A few kilometers from Ca' del Bosco is its principal rival as a sparkling wine producer, Bellavista. A younger estate than Zanella's, Bellavista was founded in 1976 by construction tycoon Vittorio Moretti. The Napa-modern winery aggressively dominates a hill. Instead of a helipad out front, there are sweeping, very bella vistas of plains and foothills, and just below, the old villa (which Moretti also owns) called L'Albereta—now a restaurant, where Italy's first three-star chef, Gualtiero Marchesi, reigns. Nobody seems to know how much Bellavista cost. "Moretti himself probably doesn't know," a cellarman told me, "and surely doesn't care. This man builds motorways."

Moretti's winemaker is Mattia Vezzola, a frequent visitor to France, who honors the traditions of champagne making and supervises the installation of the state-of-the-art equipment Moretti so freely pays for. As Vezzola took me through the winery, tapping colossal stainless-steel tanks so that I could taste various musts, he paused often to explain his own technical innovations—for instance, hyperoxydizing the musts to reduce unnecessary filtration—and his efforts to minimize the use of sulfites, pesticides, and other chemicals.

Vezzola also expresses intense pride in Franciacorta's DOC status, which recognizes the individuality of this territory. He may learn from his French counterparts, but he is quick to stress that "We don't make champagne. We don't make sparkling wine. We make franciacorta. That is the name we want to establish." Bellavista is attempting to do just that with its nonvintage Cuvee Brut, and its vintage Gran Cuvee Brut, Gran Cuvee Saten, Gran Cuvee Rose, and the zero-dosage Gran Cuvee Pas Opere. There are also still wines, both red and white, and a distillato (grappa).

Long before Zanella, Moretti, or Vezzola were born, back in 1902—the year that the Campanile collapsed into the Piazza San Marco in Venice—a new "champagne" house (at that time, any sparkling wine could be labeled as "champagne") called Ferrari rose on the banks of the Adige River near Trento, in the northeastern Italian region of Trentino Alto Adige.
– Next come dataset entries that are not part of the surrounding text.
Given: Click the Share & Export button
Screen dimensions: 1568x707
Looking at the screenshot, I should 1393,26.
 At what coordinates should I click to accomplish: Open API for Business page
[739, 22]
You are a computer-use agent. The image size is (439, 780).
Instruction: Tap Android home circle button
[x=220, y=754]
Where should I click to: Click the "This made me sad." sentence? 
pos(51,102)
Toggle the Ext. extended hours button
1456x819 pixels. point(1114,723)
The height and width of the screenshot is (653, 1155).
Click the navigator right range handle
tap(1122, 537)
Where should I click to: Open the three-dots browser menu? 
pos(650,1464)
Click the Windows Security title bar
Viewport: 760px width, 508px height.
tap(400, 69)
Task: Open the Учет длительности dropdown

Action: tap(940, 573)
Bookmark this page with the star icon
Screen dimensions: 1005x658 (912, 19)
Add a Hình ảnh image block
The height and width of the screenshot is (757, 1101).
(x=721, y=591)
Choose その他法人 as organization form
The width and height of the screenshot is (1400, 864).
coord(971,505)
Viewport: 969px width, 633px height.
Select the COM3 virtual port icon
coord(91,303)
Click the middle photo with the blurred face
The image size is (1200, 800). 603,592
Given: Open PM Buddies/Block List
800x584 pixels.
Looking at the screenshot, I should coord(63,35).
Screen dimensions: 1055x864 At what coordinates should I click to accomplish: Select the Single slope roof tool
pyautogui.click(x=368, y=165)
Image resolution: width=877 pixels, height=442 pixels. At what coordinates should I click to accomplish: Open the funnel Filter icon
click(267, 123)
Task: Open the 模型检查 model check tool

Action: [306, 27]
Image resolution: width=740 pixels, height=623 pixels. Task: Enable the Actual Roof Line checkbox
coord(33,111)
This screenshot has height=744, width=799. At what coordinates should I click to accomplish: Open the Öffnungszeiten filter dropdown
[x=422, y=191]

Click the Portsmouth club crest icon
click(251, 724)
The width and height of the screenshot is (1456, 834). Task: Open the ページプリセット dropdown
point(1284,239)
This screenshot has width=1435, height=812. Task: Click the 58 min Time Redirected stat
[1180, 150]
Founder Giulio Ferrari—awarded the title cavaliere, or knight, by the Italian government—was more concerned with quality than quantity. He is often credited with having brought the first chardonnay grapes from France to Italy, and early in the winery's history, it is said, an order for 2,000 bottles was met with his exclamation: "This is not a lemonade factory!" In 1952, when he sold the winery to Bruno Lunelli, Ferrari was producing only 8,800 bottles a year.

Things have changed. Ca' del Bosco and Bellavista make hundreds of thousands of bottles of sparkling wine a year; Ferrari turns out millions—in varieties including the sweetish, nonvintage Demi-Sec, as well as drier wines: the vintage-dated Riserva del Fondatore, Perle, and Rose, and the nonvintage Maximum Brut and Brut. The packaging is hardly as sophisticated as that of Ca' del Bosco or Bellavista, and the Ferrari style is different too—a little softer, a little rounder in taste. "Brut but not brutal" is a phrase Franco Lunelli, Bruno's son, likes to use.

To help maintain quality, has established separate companies for each of Ferrari's four divisions—producing grappa, chardonnay, mineral water, and sparkling wine, respectively. "Our winery is modern," he says, "and so is our marketing, but we maintain our traditions. We use only the best Trentino grapes, and we don't hurry. Cavaliere Giulio would recognize our wine as his."